Freedman, J. (Concurring).
The defendant was lawfully in possession of the premises under a lease which had not expired. The action to recover dam*224ages for the removal of the partitions was therefore analogous to the former action for waste. To sustain such action, plaintiff must show, an injury to freehold or reversion, or, in other words, to his own estate.
There was evidence that should have been submitted to the jury, upon which the jury might have found a license. But that question was not submitted to them, the court holding, in effect, but erroneously, in my judgment, that, as matter of law, no license had been shown.
The case was submitted to the jury on the theory that the plaintiff was under all circumstances entitled to some damages.

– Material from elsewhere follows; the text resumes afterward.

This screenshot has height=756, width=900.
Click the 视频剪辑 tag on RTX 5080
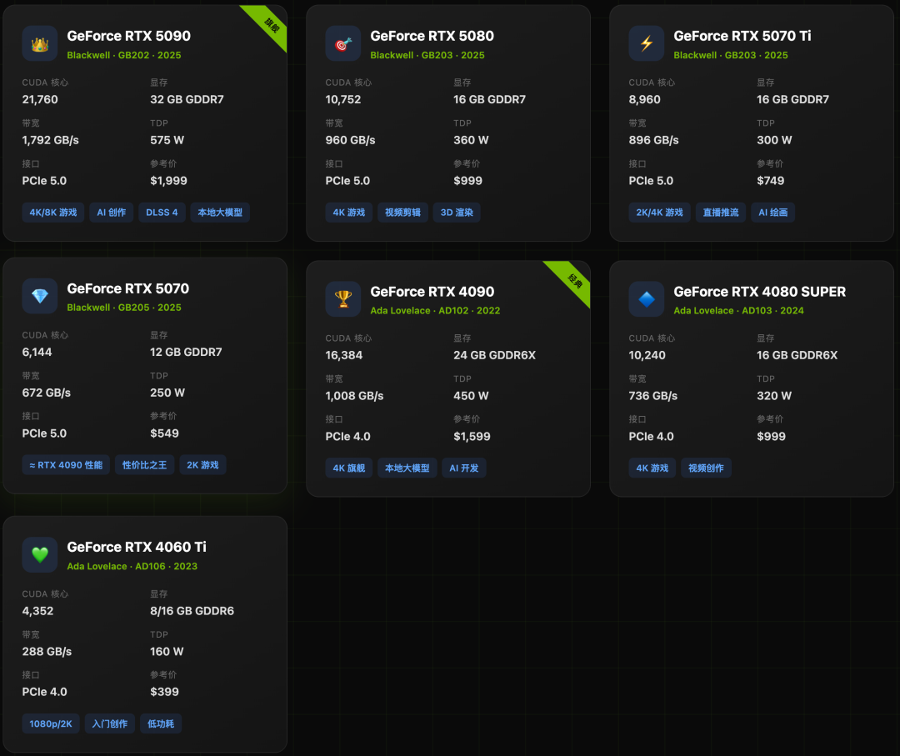point(403,212)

They were instructed that, if the act complained of constituted a single trespass, which did not injure „the building permanently, the plaintiff was to be paid just simple damages. If, on the contrary, it affected the building permanently, then the court might treble the damages as found by the jury.
As to the damages to be found they were charged as follows:
“ Now, in order to come to a conclusion of what the plain, simple damage had been in the removal of these partitions, you. will take into consideration the plaintiff’s witnesses. They have given you the damage in the neighborhood of $90. Then you have to turn and look at the defendant’s witnesses, and they have given you $35 or $36. It is for you to say which of these are right, and it is your province to say that both are exaggerated,—on the one hand too much, and on the other too little.”.
And finally they were told to render a separate answer, either in the affirmative or negative, as to whether' or not the removal of the partitions caused permanent ór lasting damage.
The jury found that no damage whatever had been sustained, and they rendered a verdict for defendant.
This verdict was to some extent against the charge *225of the court, but I am not prepared to say that it was against evidence. The sum of §90, named by plaintiff’s witnesses, and the sum of $35 or $36, named by defendant’ s witnesses, represented their respective opinions as to the cost of the restoration of the partitions. But the jury, in determining the question of damages, had a right to look beyond the evidence of the cost of restoration. Alterations are not necessarily acts of waste. In some instances they may even be, as is claimed by the defendant to have been in this case, a benefit to the estate. Nor did the plaintiff claim to recover for the mere value of the materials which had composed the partitions.
Inasmuch, therefore, as the manner in which the case was submitted to the jury was more favorable to the plaintiff than he was entitled to, and the jury, notwithstanding such fact, have found that he sustained no injury, the controversy should not be reopened. The trial judge seems to have entertained the same view, for he denied plaintiff’s motion to set aside the verdict and for a new trial.
For the foregoing reasons, the judgment and order should be affirmed, with costs.